Uma série de excelência não merecia um fim banal!

[Spoilers]
Sabem quando entramos numa loja e vislumbramos o casaco mais bonito do mundo? Caríssimo. Valores acima de uma renda de casa. A compra imediata é impossível. Estratégia? Esperar pela época de saldos. Tiramos fotografias, tomamos nota da referência. Primeiro dia de saldos, vamos à loja e tipo trabalho arqueológico, escavamos prateleiras, desbravamos cabides e nada… o casaco, nem vê-lo. Desesperados, perguntamos à funcionária que, olha para nós, com ar de piedade e diz: “acabei de vender o último”. Nós, meio em choque, meio incrédulos, saímos do estabelecimento comercial e percebemos que a única solução é aceitar, com tristeza, que aquela peça de vestuário não fará parte do nosso guarda-roupa.
Foi assim que terminei de ver o episódio final de Guerra dos Tronos, resignada à tristeza. Chocada com o facto de ter esperado 8 anos por saldos.
Quem anda nesta vida do cinema e da televisão já aprendeu, com custo emotivo, a não criar expetativas e a lidar com desilusões. Lost, Dexter, Seinfeld, etc, ensinaram-nos tudo aquilo que não deve acontecer no fim de uma série mas, mesmo assim, parece que os profissionais da área não aprendem, nem nós aprendemos a lidar com a certeza da desilusão. Durante 8 anos tivemos uma relação com os Stark, os Lannister, a/os Targaryen, entre tantos outros. 8 anos!

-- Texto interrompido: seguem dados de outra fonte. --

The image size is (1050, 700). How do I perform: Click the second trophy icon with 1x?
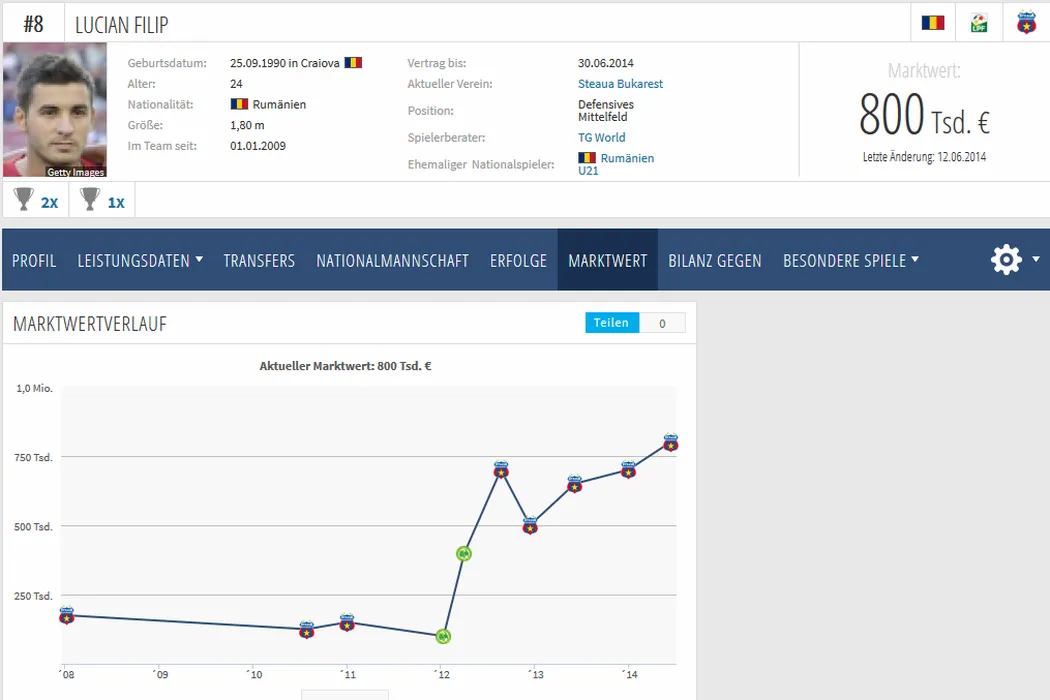click(x=91, y=200)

Ao longo de 8 temporadas criamos teorias, esperamos que George R.R. Martin terminasse de escrever os livros, não tanto porque os queríamos ler, mas porque esta escrita representaria a existência de uma base sustentável para o processo criativo de David Benioff e D.B. Weiss. Mas tal não aconteceu e no momento em que a série HBO deixou de ter um documento como fonte e apesar de, nas últimas temporadas, terem existido alguns rasgos de genialidade criativa, o erro começou a ter lugar, mas pior do que o erro, foi a desilusão.
Ontem, estava preparada para o pior. Felizmente tenho certificado de luto, cortesia de Sons of Anarchy, cuja morte final ficará registada para sempre na minha mente. Às 2h da manhã, sentei-me em frente à televisão e esperei o pior. Não esperava ou temia mortes, esperava uma conclusão. Mas o fim não foi de todo o que esperava. Não estou triste, estou profundamente desiludida. Atordoada com perguntas, chocada com a pressa demonstrada em chegar ao fim, pesarosa por, enquanto fã, não ter tido a conclusão merecida. Ficamos sem muitas respostas, tantas pontas soltas, tantas personagens sem um fim digno, tanta injustiça para com 8 anos de relação.

Como é que um fã pode aceitar a morte diminuta de uma líder com uma simples facada no coração? Ao menos Cersei Lannister morreu num cenário de batalha. Como é que um dragão que matou milhares de pessoas de repente ganha consciência e põe fim ao trono de ferro, destruindo a metáfora vigente na série desde o minuto zero? Como é que o verdadeiro pretendente ao trono é submetido à justiça e a uma pena por um sujeito cujo “poder” podia facilmente ter sido destronado? E Bran? Tantas perguntas, nenhumas respostas. Arya? Virou pirata? Perceberam? E Sansa, transformou-se numa espécie de Rainha Virgem, “casada” com o Reino, tipo Elizabeth I de Inglaterra? Que patetice foi aquela em torno de Edmure Tully? Uma tentativa de restabelecer o poder feminino a Sansa Stark depois da polémica em torno do discurso de “aceitação da violação”?

Sinto-me injustificada. Não era o fim que desejava. Não gostei do encerramento com um sentido de “porta aberta à continuidade” – se tivermos em conta a reunião de Mesa do novo Conselho Régio. Queria mais, mesmo que isso representasse ou justificasse mais uma temporada. Mesmo que implicasse mais polémica ou mais navegar por terrenos desconhecidos.
Merecíamos mais, nós os fãs. Mereciam mais as incríveis personagens.